• TO DO
Scan the records below, and wherever a line has the word "text", pull it out.

[Dataset entries]
[Start of Attachment]
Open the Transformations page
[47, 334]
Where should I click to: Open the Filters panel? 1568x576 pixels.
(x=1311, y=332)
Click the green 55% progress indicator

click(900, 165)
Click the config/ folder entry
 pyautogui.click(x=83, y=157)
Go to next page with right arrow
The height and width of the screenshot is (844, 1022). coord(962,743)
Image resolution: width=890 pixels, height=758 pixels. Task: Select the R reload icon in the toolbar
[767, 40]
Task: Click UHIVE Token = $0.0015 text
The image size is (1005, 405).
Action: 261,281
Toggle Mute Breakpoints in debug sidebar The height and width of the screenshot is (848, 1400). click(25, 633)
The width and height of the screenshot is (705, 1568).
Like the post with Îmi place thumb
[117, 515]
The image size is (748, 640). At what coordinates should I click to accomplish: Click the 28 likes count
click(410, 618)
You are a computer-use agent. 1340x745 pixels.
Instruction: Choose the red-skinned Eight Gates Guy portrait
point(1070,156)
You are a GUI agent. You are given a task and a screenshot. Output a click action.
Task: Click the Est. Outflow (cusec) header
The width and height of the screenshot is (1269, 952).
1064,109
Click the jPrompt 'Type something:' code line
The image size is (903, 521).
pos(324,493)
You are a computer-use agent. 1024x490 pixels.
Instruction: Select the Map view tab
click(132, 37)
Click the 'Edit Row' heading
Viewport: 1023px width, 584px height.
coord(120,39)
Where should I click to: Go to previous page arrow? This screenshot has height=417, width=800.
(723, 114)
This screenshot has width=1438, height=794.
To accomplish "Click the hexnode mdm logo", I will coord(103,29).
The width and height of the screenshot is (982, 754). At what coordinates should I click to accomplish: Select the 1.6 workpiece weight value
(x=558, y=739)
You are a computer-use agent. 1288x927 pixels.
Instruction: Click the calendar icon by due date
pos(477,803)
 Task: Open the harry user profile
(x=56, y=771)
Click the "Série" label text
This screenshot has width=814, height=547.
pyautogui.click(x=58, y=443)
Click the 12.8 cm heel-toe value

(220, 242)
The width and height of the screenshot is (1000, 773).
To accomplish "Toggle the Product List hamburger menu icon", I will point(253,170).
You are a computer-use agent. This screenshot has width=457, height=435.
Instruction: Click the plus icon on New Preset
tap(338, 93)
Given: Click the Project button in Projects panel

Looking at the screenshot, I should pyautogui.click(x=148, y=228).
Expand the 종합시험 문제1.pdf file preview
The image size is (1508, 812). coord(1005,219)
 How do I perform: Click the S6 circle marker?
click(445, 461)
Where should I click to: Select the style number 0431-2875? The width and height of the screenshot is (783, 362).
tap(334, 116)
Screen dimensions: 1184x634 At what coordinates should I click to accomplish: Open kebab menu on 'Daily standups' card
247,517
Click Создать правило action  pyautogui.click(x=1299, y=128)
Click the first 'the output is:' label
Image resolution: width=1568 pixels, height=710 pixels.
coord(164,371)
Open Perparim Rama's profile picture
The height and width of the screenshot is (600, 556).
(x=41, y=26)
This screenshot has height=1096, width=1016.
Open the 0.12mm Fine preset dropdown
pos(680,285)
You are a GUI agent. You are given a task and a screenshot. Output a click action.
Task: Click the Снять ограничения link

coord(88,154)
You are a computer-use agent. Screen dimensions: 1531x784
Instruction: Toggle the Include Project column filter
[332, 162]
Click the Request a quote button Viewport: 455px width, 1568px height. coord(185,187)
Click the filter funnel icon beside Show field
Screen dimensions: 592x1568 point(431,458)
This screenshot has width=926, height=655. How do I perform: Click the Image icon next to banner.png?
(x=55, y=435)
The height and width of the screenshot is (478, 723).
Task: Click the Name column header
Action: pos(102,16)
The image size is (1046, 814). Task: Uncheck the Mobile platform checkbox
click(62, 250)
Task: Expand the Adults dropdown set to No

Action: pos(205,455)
[End of Attachment]
• EXPECTED ANSWER
Task: Click UHIVE Token = $0.0015 text
Click the "Série" label text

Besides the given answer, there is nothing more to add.